Consumer confidence dips in October
Consumer confidence dipped in October as people fret about the future.
The ANZ Roy Morgan consumer confidence index fell to 115.4 in October from 117.6 in September. People's optimism about their present situation lifted slightly to 122.0 from 120.2 but the future conditions index fell to 111.0 from 115.9, the lowest since late 2015.
“Consumers are feeling good about the here and now, but concerns about the future are clearly growing. Consumers haven’t been this pessimistic about their own and their family’s financial outlook one year ahead since mid-2012," said ANZ chief economist Sharon Zollner.
Perceptions regarding the next year’s economic outlook fell 5 points to a net 1 percent expecting conditions to deteriorate versus a net 4 percent expecting an improvement in the prior survey. The five-year outlook fell 4 points to positive 14 percent.

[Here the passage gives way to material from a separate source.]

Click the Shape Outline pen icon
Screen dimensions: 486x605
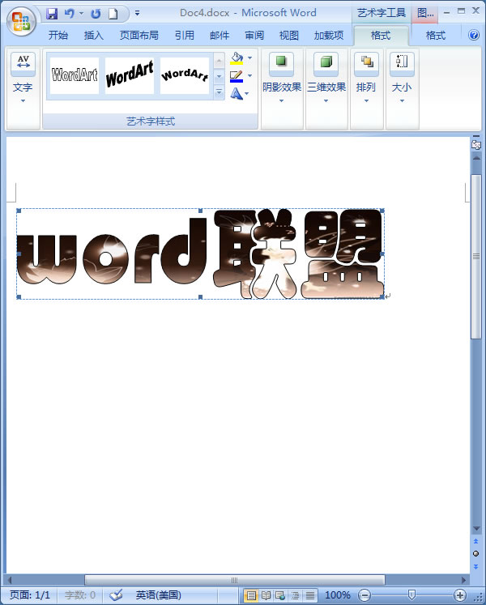pyautogui.click(x=237, y=76)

A net 11 percent say they were better off now than a year ago versus a net 12 percent in the prior survey. A net 20 percent expect to be better off financially this time next year, down 7 points.
However, the survey also showed that a net 33 percent say it’s a good time to buy a major household item, bouncing back 4 points from last month.
“A key question is whether this growing concern about the outlook will lead to consumers reining in their spending. However, encouragingly for retailers, the proportion of respondents who think it’s a good time to buy a major household item increased and is at a level consistent with solid growth in spending," Zollner said.
Inflation expectations were a tad higher with prices seen rising at an annual pace of 3.5 percent during the next two years, up from 3.4 percent in October but down from 4 percent in August.
Zollner said ANZ's confidence composite gauge - which combines business expectations and intentions with overall consumer sentiment - suggests a slowing in economic growth by year-end.
"Such a development would not be welcomed by the Reserve Bank, who is struggling to get inflation sustainably up to the inflation midpoint. We continue to see an eventual OCR cut as a very real possibility.”